In support of his position that the court improperly refused the amendment, defendant relies upon Hays v. Sturgill, 302 Ky. 31, 193 S.W.2d 648, 164 A.L.R. 868, and Strunk v. Bennett, Ky., 258 S.W.2d 517, where it was held that while the doctrine of res adjudicata extends not only to issues actually determined but to matters which might have been properly determined in the previous action, it does not follow that the prior judgment is conclusive of matters which were not germane to, impliedly in, or essentially connected with the actual issues in the case although they might affect the ultimate rights of the parties and might have been presented in the former action.
It has been shown by the statement of facts heretofore set forth that two issues were involved, (1) was the deed void? and (2) were the plaintiffs entitled to their proportionate share of the property under the inheritance statutes?
If defendant had a defense in addition to the one assigned, it should have been brought forth when the issues were first joined. It should be remembered that in the original petition plaintiffs sought not only to have the deed declared void but also asked that the title to the entire tract of land be adjudged to be in all the heirs of John W. Goff.
The opinion in Schrodt's Ex'r v. Schrodt, 189 Ky. 457, 225 S.W. 151, 154, contains a full discussion of the rights of the parties to amend after reversal in the court of appeals and it emphasizes the rule that the court requires the parties to bring forth their whole case upon the original hearing and will not permit parties, after reversal, to present matters which the parties might, with the exercise of reasonable diligence, have brought forth the first time, and states that it is plain that if the rule were otherwise, litigation would be interminable and reversals might be had without number, first upon one ground and then upon another, so that it would be advantageous to parties to hold back for future service matters which might well have been tried originally. However, the opinion does add this exception:
"If a new trial is granted in the lower court to the unsuccessful party there, or he obtains a reversal in this court with directions for a retrial, the other party may in either event put into the case on the second trial new issues, and this without reference to whether by the exercise of reasonable diligence he could have put them in the case on or before the first trial."

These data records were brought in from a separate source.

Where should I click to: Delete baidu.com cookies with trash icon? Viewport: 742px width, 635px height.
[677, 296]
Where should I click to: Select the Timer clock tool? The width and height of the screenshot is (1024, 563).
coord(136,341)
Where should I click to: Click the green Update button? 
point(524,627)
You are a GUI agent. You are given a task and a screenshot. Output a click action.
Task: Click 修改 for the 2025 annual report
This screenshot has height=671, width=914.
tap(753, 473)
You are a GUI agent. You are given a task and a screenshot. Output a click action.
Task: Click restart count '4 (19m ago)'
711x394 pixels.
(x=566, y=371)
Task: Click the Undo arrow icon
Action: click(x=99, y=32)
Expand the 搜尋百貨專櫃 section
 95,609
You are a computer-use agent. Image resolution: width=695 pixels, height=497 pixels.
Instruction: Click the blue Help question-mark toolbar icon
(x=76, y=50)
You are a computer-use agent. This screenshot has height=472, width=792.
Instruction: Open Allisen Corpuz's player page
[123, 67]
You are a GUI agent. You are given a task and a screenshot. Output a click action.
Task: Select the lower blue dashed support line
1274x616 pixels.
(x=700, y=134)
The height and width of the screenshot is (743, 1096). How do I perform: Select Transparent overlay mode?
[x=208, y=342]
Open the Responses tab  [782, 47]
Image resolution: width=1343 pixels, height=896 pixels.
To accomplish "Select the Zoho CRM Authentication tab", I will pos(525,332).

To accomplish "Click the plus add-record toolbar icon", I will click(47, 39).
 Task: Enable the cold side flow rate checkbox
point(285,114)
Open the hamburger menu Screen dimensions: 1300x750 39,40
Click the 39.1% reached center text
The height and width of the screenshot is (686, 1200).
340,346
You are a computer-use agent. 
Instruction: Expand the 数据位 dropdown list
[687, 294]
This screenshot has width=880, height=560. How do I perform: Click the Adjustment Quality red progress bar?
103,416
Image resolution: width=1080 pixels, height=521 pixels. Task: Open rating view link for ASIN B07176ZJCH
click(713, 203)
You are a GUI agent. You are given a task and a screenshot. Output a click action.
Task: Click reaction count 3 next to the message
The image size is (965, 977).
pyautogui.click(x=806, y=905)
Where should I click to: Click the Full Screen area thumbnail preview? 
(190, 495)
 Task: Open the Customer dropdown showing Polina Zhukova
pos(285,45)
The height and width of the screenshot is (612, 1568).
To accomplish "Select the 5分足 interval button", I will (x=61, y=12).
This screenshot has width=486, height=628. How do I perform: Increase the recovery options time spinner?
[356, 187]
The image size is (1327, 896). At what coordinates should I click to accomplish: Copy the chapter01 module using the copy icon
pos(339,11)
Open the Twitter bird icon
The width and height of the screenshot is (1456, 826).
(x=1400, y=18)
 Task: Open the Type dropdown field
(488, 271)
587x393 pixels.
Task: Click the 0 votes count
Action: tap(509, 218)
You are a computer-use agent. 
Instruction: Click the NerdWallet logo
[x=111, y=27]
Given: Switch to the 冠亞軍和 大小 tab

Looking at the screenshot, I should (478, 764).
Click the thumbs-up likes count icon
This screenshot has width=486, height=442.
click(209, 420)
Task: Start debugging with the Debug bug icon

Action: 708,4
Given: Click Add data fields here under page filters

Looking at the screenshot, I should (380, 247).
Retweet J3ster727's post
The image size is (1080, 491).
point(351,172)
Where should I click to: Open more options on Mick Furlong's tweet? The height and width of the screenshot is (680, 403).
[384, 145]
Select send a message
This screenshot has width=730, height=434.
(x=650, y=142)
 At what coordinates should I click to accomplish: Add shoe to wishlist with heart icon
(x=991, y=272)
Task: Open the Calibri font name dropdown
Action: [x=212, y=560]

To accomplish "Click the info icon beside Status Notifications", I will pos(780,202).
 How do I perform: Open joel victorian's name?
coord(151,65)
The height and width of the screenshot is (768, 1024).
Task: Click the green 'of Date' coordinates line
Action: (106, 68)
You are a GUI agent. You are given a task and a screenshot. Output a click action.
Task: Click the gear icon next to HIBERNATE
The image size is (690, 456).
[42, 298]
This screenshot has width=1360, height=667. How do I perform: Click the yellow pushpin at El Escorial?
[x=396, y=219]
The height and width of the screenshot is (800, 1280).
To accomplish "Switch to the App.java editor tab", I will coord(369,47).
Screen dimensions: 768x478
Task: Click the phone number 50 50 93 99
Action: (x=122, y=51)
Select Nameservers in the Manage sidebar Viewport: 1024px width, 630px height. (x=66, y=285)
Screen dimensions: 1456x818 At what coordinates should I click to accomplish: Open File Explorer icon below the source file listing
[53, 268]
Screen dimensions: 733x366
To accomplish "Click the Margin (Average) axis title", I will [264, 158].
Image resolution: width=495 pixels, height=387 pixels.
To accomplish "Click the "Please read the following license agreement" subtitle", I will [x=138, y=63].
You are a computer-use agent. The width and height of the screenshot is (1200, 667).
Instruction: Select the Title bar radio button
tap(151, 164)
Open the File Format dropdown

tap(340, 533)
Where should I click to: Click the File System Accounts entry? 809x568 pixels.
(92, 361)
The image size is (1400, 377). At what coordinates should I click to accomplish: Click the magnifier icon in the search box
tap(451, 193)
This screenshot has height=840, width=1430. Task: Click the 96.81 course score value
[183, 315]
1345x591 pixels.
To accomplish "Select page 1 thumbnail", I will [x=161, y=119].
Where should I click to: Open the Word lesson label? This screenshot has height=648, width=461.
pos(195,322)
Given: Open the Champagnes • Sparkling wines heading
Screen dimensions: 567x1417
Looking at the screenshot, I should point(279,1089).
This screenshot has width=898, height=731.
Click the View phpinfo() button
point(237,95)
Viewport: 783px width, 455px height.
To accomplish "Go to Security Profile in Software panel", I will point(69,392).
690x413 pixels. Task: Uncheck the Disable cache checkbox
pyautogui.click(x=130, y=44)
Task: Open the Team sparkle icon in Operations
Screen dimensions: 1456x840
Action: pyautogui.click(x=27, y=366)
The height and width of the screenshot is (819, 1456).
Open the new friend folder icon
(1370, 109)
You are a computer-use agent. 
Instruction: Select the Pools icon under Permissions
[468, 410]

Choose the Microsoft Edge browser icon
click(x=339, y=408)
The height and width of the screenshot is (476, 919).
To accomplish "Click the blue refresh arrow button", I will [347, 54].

It may be noted, however, that the above exception applies only when the case is remanded for a new trial, presumably in common law actions. In a more recent expression of the court concerning this subject, in Gill v. Wall, Ky. 239 S.W.2d 235, 236, this was said:
"Section 134 of the Civil Code permits the court in the furtherance of justice to allow an amended pleading to be filed. This section does not permit the losing party on an appeal to change her cause of action after the case is remanded."
The case at bar, after reversal, was remanded "for proceedings consistent with this opinion," not for a new trial. Therefore some of the reasoning in the Schrodt case applicable to why a losing party might amend is not acceptable here.
We have concluded that the trial court correctly rejected the amended pleading offered by defendant. Blackberry, Kentucky West Virginia Coal Coke Co. v. Kentland Coal Coke Co., 225 Ky. 346, 8 S.W.2d 425.
The motion for appeal is denied and the judgment is affirmed.